Kilang minyak lepas pantai. - Foto dibuat oleh AI - StockCake
Harianjogja.com, INDRAMAYU—Kementerian Energi dan Sumber Daya Mineral (ESDM) bersama BPH Migas melakukan peninjauan langsung ke Kilang Balongan milik PT Pertamina (Persero) di Indramayu, Jawa Barat, Kamis (12/3/2026).
Kunjungan kerja ini bertujuan memastikan ketahanan cadangan bahan bakar minyak (BBM), LPG, hingga stok minyak mentah (crude) berada dalam posisi aman guna menyambut kebutuhan energi masyarakat pada momentum Lebaran 2026.

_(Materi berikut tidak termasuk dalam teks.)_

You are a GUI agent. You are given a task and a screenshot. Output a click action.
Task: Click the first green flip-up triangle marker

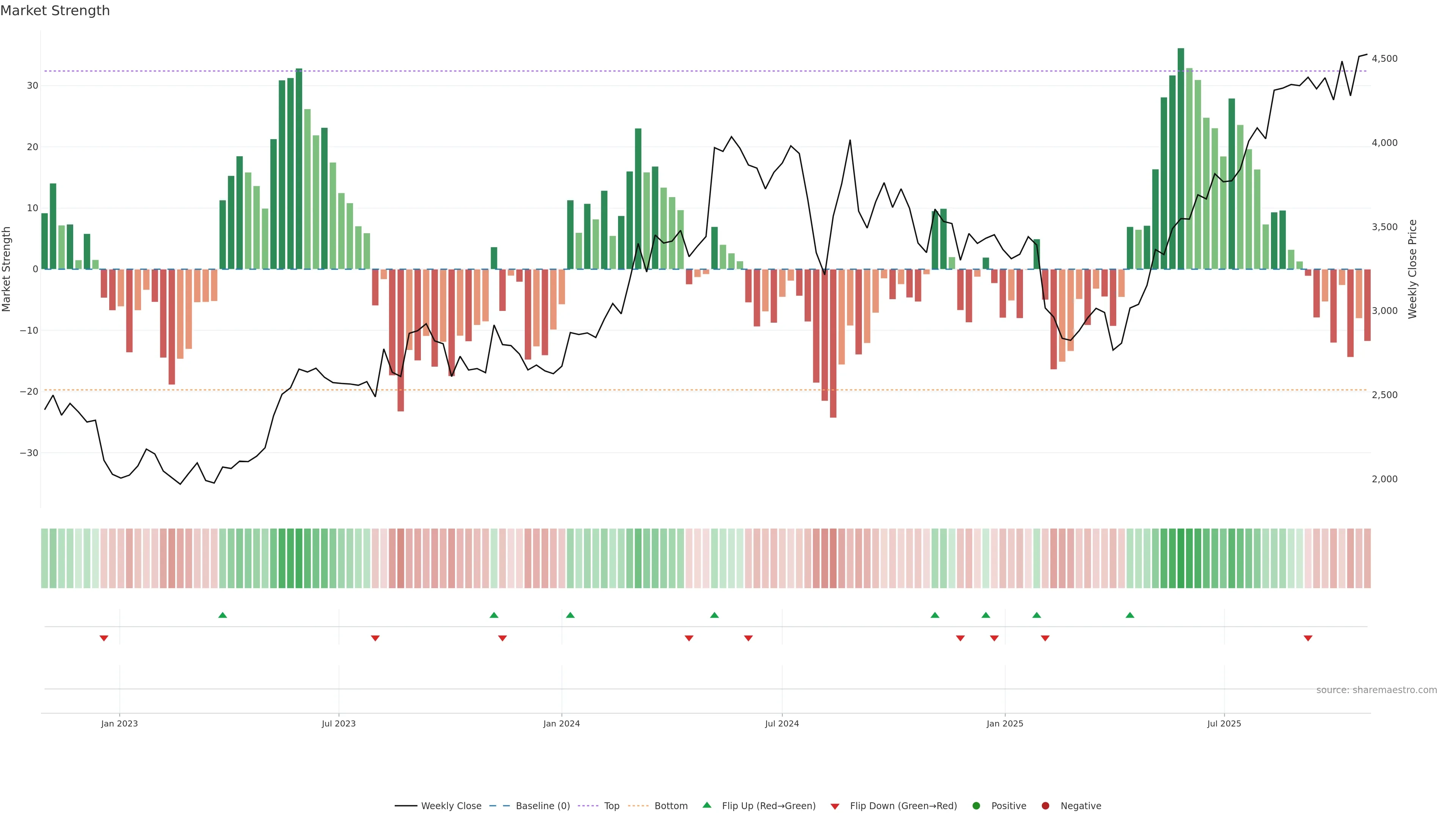tap(223, 615)
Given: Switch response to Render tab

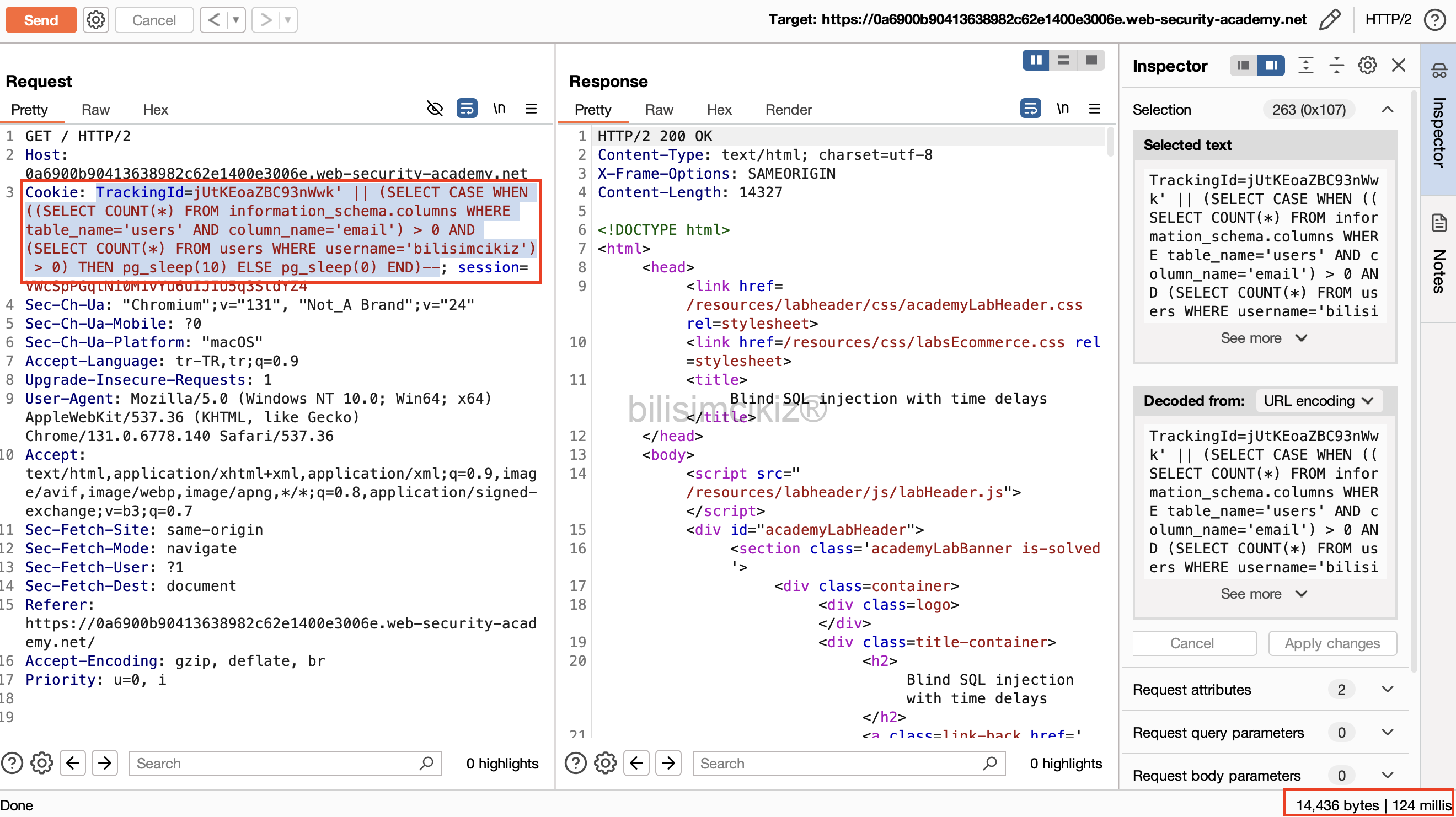Looking at the screenshot, I should pos(788,110).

Kegiatan ini menjadi bagian vital dari agenda Satgas Ramadan dan Idul Fitri (RAFI) dalam mengawal distribusi energi nasional. Dirjen Minyak dan Gas Bumi (Migas) ESDM, Laode Sulaeman, mengungkapkan bahwa pihaknya telah menerima laporan komprehensif dari manajemen Pertamina terkait kesiapan fasilitas produksi di lapangan.

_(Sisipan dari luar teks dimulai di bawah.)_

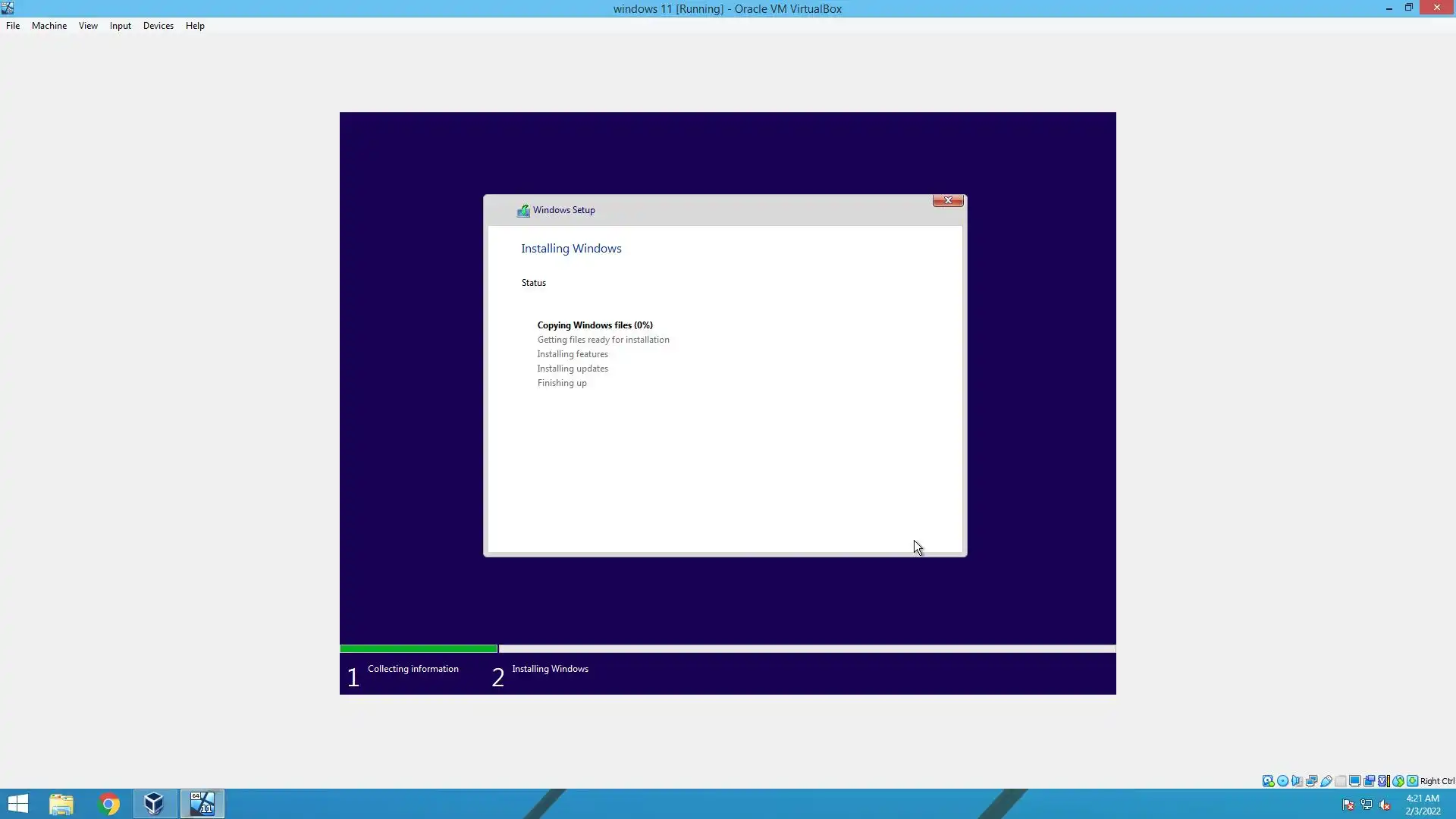Viewport: 1456px width, 819px height.
Task: Click the green installation progress bar
Action: [x=419, y=649]
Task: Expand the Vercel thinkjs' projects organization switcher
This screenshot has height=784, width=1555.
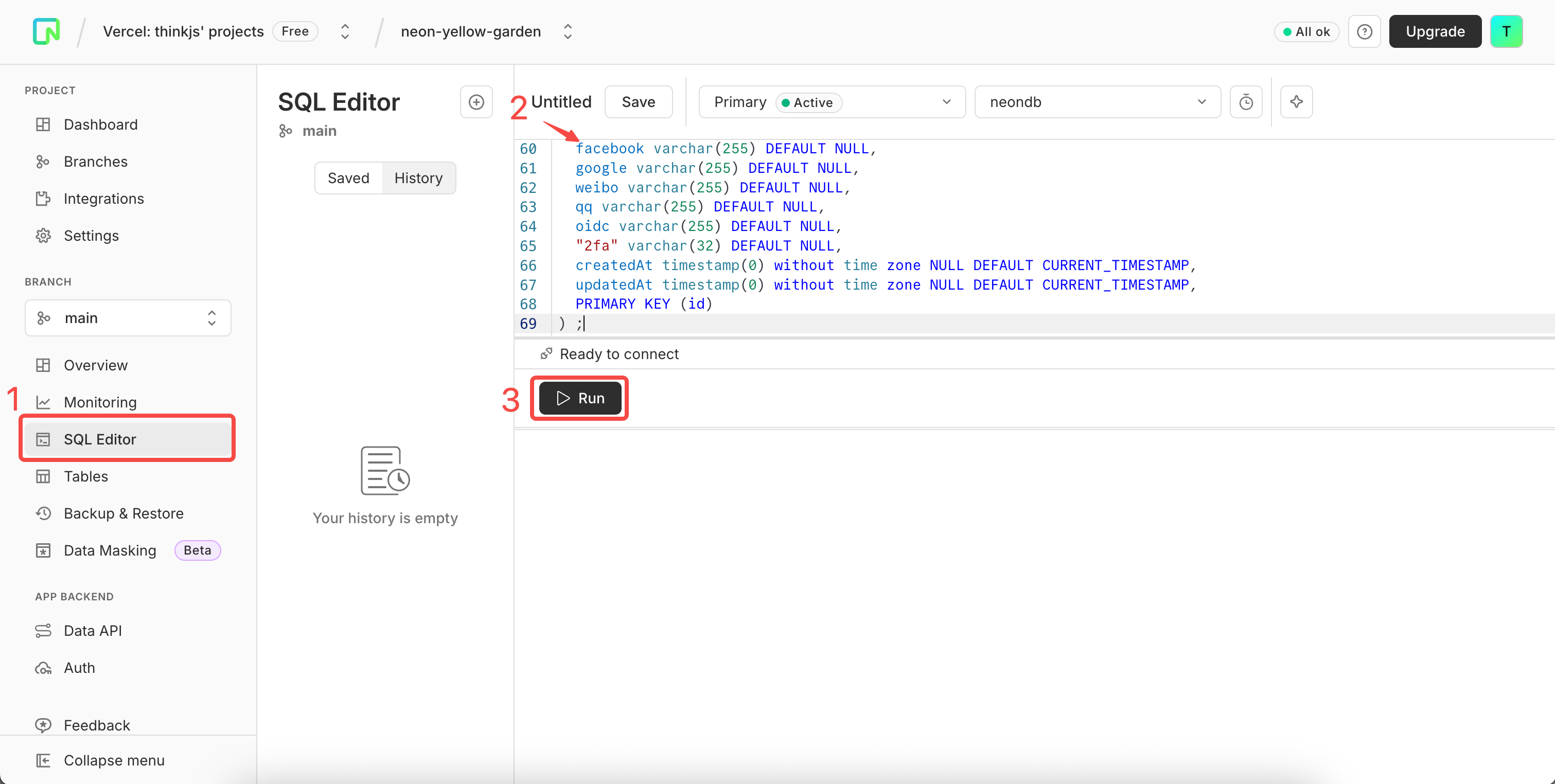Action: pyautogui.click(x=345, y=31)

"Tadi kami sudah disampaikan laporan dari Pertamina bahwa kondisi sampai dengan pemenuhan kebutuhan-kebutuhan kita baik itu untuk BBM, LPG, crude semuanya dapat tersedia dengan baik," kata Laode di lokasi.
Menyikapi fluktuasi permintaan pasar, pemerintah meminta warga tetap tenang dan tidak melakukan aksi borong secara berlebihan. Jaminan ketersediaan pasokan menjadi prioritas utama agar tidak terjadi kelangkaan di tingkat pengecer maupun SPBU selama masa mudik berlangsung.

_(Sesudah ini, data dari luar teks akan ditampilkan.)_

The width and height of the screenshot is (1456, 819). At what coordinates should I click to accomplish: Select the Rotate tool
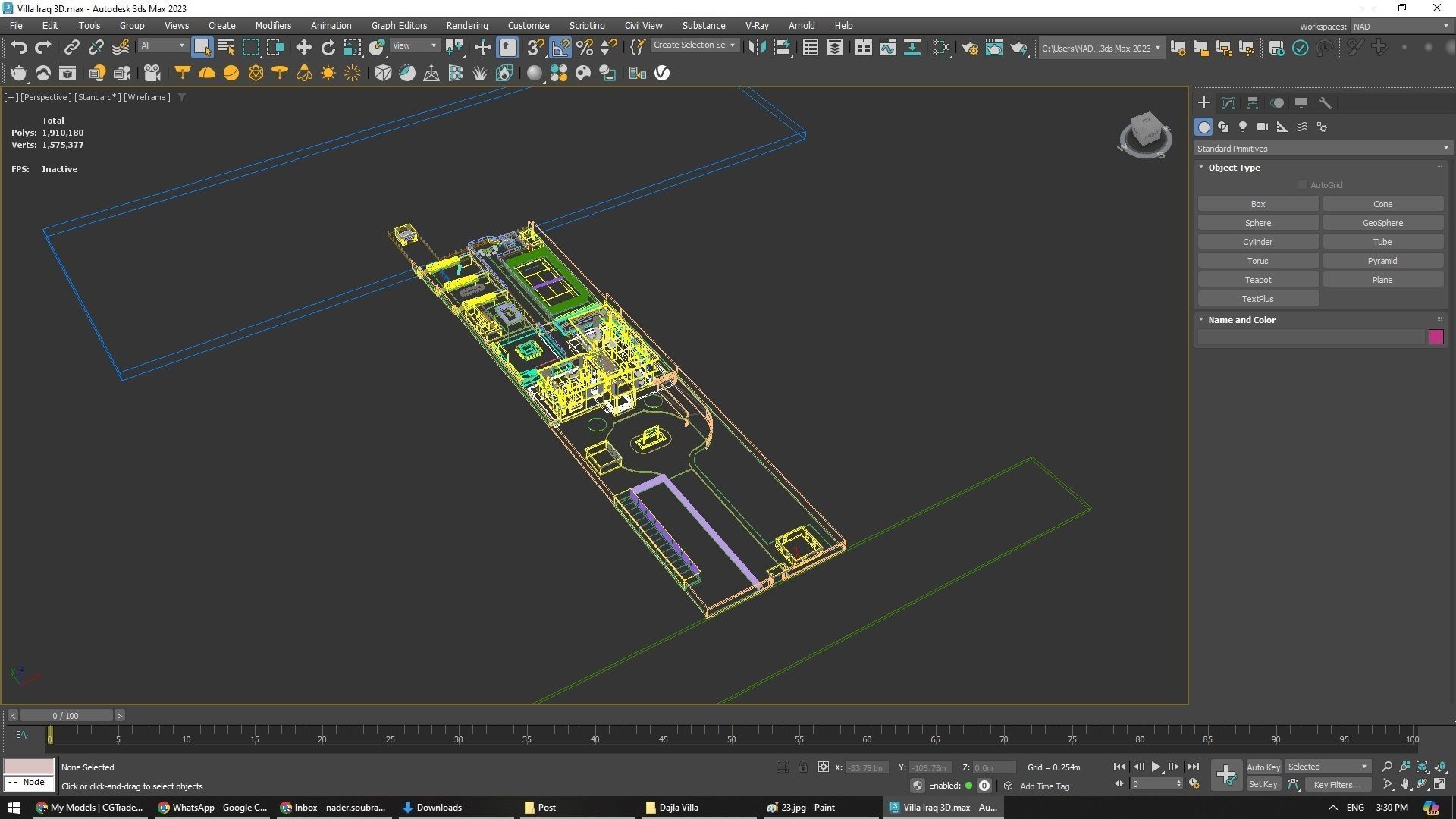(328, 48)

"Masyarakat tidak perlu panik dengan kondisi saat ini dan juga kita melakukan suatu inovasi-inovasi antara lain dengan pemanfaatan BBM yang optimal sesuai dengan kebutuhan," tutur Laode.
Sebagai salah satu tulang punggung energi nasional, Pertamina Patra Niaga Refinery Unit (RU) VI Balongan memainkan peran krusial dengan kapasitas pengolahan mencapai 150.000 MBSD. Kilang ini memiliki keunggulan teknis berupa Nelson Complexity Index sebesar 11,9, menjadikannya unit pengolahan dengan tingkat kompleksitas tertinggi di tanah air saat ini.
Strategisnya posisi Kilang Balongan terlihat dari jalur distribusinya yang terhubung langsung ke jantung ibu kota melalui pipa bawah tanah menuju Depo Plumpang. Hal ini memastikan efisiensi pengiriman energi untuk memenuhi hajat hidup orang banyak di area metropolitan dan sekitarnya.
"Produk dari kilang Balongan ini dikirim melalui pipeline langsung ke Depo Plumpang. Jadi langsung dikirim ke sana jadi posisinya sangat strategis untuk memenuhi kebutuhan BBM di wilayah Jawa bagian barat sampai dengan DKI Jakarta," jelas Laode.
Secara distribusi, hasil olahan kilang ini mayoritas dialokasikan untuk wilayah Jakarta dan Jawa Barat sebesar 82 persen, sementara sisanya menyasar wilayah lain serta ekspor decant oil ke Singapura. Komposisi produksinya didominasi oleh Bahan Bakar Khusus (BBK) sebesar 52 persen dan BBM reguler 26 persen, disusul produk non-BBM seperti Avtur dan LPG.
Proyeksi konsumsi selama periode 9 Maret hingga 1 April 2026 menunjukkan tren kenaikan permintaan bensin sebesar 9,6 persen akibat tingginya mobilitas kendaraan pribadi. Di sisi lain, kebutuhan LPG rumah tangga diprediksi merangkak naik 2,86 persen seiring meningkatnya aktivitas memasak selama bulan suci Ramadan.
Menariknya, meskipun permintaan sektor industri diperkirakan naik 7,9 persen, konsumsi solar justru diprediksi merosot hingga 27,3 persen. Penurunan signifikan pada jenis bahan bakar gasoil ini disebabkan oleh kebijakan pembatasan operasional kendaraan logistik besar yang biasanya diberlakukan selama arus mudik dan balik untuk kelancaran lalu lintas.